Fellow ’90s music lovers, join me in feeling old today: Radiohead’s OK Computer is 20 this year, and Radiohead tickets will never again cost twelve quid. Writer Anwen Crawford was 15 when the late ’90s alt-rock masterpiece was released, and penned a lovely review-slash-analysis-slash-ode to this enduring album in Pitchfork.
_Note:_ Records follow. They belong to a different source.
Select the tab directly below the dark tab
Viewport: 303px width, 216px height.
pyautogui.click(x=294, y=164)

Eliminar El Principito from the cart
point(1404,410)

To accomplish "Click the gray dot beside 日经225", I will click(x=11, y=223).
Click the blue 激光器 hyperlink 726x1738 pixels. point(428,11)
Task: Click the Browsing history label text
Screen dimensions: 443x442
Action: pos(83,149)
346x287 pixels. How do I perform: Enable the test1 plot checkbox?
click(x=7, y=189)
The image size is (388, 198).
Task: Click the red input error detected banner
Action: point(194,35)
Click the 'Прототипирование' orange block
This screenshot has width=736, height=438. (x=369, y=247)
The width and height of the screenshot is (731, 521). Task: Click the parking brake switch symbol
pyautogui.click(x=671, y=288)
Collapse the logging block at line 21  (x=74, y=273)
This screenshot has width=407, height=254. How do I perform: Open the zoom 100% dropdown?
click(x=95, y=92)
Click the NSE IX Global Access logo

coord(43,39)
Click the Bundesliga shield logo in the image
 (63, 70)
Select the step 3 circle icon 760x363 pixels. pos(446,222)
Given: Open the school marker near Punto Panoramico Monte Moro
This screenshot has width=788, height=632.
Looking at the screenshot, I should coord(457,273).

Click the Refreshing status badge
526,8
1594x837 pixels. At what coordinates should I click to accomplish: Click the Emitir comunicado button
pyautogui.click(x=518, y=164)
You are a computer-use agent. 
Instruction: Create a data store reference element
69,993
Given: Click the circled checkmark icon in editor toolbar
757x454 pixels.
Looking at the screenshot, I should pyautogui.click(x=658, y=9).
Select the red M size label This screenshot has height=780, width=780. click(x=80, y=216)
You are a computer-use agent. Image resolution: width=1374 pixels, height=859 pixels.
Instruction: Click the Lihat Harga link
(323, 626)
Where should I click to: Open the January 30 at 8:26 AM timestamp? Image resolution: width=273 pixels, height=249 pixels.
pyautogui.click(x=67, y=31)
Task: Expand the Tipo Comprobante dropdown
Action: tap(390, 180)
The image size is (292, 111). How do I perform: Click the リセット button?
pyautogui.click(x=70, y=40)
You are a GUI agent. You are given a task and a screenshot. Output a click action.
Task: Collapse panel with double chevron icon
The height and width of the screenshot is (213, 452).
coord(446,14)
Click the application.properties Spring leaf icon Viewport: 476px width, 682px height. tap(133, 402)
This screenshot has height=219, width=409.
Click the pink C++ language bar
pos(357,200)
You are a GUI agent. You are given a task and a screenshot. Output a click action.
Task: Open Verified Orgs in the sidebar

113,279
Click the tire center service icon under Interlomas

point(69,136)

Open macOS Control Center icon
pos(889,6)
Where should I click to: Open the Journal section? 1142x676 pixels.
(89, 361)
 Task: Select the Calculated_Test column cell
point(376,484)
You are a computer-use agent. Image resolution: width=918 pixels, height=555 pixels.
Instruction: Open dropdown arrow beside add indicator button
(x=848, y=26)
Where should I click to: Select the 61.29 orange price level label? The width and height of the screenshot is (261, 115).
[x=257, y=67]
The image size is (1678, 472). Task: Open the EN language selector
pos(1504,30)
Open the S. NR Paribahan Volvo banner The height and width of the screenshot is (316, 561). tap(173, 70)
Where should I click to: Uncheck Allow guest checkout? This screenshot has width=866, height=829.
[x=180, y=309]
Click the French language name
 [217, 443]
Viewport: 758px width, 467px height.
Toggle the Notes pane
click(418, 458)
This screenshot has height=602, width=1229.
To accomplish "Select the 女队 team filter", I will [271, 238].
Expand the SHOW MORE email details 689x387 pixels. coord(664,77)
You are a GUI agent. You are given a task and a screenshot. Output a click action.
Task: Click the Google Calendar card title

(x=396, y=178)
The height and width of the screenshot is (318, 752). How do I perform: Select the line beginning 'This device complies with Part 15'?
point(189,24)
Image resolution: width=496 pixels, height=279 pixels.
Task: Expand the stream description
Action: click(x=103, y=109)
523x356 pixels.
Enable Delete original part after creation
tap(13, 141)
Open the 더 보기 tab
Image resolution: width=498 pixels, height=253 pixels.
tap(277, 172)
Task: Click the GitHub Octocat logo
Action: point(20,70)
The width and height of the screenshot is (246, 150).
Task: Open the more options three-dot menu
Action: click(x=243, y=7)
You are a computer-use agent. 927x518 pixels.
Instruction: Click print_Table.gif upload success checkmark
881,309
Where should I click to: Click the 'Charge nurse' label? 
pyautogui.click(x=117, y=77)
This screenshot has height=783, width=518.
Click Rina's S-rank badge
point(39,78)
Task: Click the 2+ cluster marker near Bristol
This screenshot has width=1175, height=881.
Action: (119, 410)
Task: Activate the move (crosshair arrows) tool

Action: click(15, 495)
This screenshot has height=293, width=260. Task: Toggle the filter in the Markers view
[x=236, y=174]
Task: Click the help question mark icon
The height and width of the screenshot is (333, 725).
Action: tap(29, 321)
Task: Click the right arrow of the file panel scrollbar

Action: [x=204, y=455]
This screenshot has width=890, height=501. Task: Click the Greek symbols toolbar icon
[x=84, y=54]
The standard gloss on OK Computer, both at the time of its release and in the 20 years since, has been to call it an album about technology. But it seemed clear even in 1997 that it was also—or more so—an album about infrastructure, both the physical infrastructure of “motorways and tramlines,” as Yorke hymned it on “Let Down,” and the more elusive, “soft” infrastructure of global logistics, surveillance, finance, and banking. All those painterly, semi-abstract sounds—guitars that ping and squawk and melt, the wavering Mellotron choir, the glockenspiel, the shimmering cymbals, the quarter-tone violins—create a sense of a world in which human beings are irretrievably tangled inside systems of our own making. There’s so much damn noise (and remember, OK Computer was made several years before Wi-Fi, smartphones, and social media turned us all into twitching, overloaded fools), and sometimes the excess is amusing. Surely no-one can take the prog-baroque gabber of “Paranoid Android” with an entirely straight face. But the laughter is several shades of bleak. Think you can escape all this? Get in the car and drive? The joke’s on you. Capitalism’s insatiable, undead spirit has always arrived at your destination in advance.